The charismatic Gauck, a former anti-Communist civil rights activist in East Germany, has been hailed as the "president of hearts" and 'Germany's Nelson Mandela." He is an apolitical personality and a proud patriot who describes himself as a "conservative liberal with leftist leanings."
All told, Gauck, one of the leaders of the |peaceful revolution| that led to the downing of the Berlin Wall, is a symbol in the eyes of his countrymen ¬ a symbol of freedom, unity and hope.
But regarding Israeli-German relations, hope is not the prevailing attitude. If anything, the opposite is true. In advance of Gauck's visit, Stern magazine published a poll showing that around two-thirds of Germans believe Israel is an "aggressive state," a "state that advances its own interests while ignoring other peoples," and worst of all, "a state to which Germany has no special responsibility."

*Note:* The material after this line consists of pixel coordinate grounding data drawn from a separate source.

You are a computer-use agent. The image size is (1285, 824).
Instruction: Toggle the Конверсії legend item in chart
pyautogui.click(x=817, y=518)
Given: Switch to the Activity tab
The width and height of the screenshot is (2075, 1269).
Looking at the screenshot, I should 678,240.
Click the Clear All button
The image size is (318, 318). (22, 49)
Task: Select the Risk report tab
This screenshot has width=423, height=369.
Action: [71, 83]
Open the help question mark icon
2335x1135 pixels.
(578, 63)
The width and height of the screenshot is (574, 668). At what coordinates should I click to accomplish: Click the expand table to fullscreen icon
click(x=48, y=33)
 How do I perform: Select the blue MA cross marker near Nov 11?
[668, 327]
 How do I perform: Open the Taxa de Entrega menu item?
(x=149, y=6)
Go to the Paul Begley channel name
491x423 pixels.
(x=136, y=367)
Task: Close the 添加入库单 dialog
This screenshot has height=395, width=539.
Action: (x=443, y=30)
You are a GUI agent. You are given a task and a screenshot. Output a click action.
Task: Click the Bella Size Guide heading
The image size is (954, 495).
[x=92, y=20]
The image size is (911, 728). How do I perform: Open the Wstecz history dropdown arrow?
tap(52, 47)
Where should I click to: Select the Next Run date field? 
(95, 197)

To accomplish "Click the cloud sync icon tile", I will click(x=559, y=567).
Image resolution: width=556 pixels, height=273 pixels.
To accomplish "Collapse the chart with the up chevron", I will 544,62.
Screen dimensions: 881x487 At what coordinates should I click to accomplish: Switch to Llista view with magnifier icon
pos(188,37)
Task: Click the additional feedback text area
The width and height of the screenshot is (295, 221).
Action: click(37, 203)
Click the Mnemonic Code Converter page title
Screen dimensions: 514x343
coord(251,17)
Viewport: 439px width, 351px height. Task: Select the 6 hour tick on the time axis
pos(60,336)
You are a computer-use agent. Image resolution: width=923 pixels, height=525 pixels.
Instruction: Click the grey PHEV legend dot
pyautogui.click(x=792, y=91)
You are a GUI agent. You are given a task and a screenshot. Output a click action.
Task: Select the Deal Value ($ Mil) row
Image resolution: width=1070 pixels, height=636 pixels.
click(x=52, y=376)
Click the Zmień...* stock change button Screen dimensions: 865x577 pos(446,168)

In a wide-ranging interview with Haaretz on the eve of his visit, Gauck painted a complex picture of the mood in his country.
"I don't want to attach too much significance to opinion polls, but as a friend of Israel these results alarm me nevertheless," Gauck says.
"Although growing resentment of Israel isn't solely a German phenomenon, we Germans have to ask ourselves especially critically: In what spirit do we judge Israel's policies? We must do so purely in a spirit of friendship. It's certainly acceptable to voice criticism, but there's no room for prejudice."
He attributes the poll results to ignorance, which he plans to fight, and to a general wave of xenophobia that "flares up here and there, time and again."
According to Gauck, while nationalist extremists use anti-Semitic stereotypes, these "are not aimed at Israelis" but are meant to convey internal political messages. He notes that whenever right-wing extremists demonstrate in Germany's streets, they are confronted by counter-demonstrations 10 times the size.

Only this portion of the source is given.